▸ **Requirement**
Please print, character for character, the stretch of the listing below from the line containing "803x622 pixels. At" through the end of the listing, with both ends included and nothing else.
=======
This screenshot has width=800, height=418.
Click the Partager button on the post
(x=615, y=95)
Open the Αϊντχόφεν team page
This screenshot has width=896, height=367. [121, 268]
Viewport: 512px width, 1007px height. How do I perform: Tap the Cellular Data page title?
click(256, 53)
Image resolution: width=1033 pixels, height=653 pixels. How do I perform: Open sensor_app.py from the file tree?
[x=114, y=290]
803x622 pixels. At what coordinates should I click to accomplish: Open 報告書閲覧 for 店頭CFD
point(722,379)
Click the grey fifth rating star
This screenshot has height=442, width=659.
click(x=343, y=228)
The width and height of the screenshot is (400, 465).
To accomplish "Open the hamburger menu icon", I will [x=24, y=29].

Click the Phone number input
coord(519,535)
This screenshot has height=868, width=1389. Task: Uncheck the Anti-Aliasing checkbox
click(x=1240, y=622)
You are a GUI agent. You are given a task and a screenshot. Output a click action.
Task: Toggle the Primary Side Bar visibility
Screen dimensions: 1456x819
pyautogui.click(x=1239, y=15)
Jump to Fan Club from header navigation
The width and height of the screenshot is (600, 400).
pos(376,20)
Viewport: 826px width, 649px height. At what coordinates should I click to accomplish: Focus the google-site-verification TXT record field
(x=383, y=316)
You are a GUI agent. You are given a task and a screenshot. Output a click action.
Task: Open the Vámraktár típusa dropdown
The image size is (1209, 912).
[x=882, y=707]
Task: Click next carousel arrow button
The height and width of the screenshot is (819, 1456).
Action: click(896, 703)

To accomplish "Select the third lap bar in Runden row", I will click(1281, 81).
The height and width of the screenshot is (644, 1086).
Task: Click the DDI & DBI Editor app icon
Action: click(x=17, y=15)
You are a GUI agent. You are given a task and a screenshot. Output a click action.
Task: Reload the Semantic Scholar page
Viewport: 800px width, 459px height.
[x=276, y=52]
=======
▸ **Correct answer**
803x622 pixels. At what coordinates should I click to accomplish: Open 報告書閲覧 for 店頭CFD
point(722,379)
Click the grey fifth rating star
This screenshot has height=442, width=659.
click(x=343, y=228)
The width and height of the screenshot is (400, 465).
To accomplish "Open the hamburger menu icon", I will [x=24, y=29].

Click the Phone number input
coord(519,535)
This screenshot has height=868, width=1389. Task: Uncheck the Anti-Aliasing checkbox
click(x=1240, y=622)
You are a GUI agent. You are given a task and a screenshot. Output a click action.
Task: Toggle the Primary Side Bar visibility
Screen dimensions: 1456x819
pyautogui.click(x=1239, y=15)
Jump to Fan Club from header navigation
The width and height of the screenshot is (600, 400).
pos(376,20)
Viewport: 826px width, 649px height. At what coordinates should I click to accomplish: Focus the google-site-verification TXT record field
(x=383, y=316)
You are a GUI agent. You are given a task and a screenshot. Output a click action.
Task: Open the Vámraktár típusa dropdown
The image size is (1209, 912).
[x=882, y=707]
Task: Click next carousel arrow button
The height and width of the screenshot is (819, 1456).
Action: click(896, 703)

To accomplish "Select the third lap bar in Runden row", I will click(1281, 81).
The height and width of the screenshot is (644, 1086).
Task: Click the DDI & DBI Editor app icon
Action: click(x=17, y=15)
You are a GUI agent. You are given a task and a screenshot. Output a click action.
Task: Reload the Semantic Scholar page
Viewport: 800px width, 459px height.
[x=276, y=52]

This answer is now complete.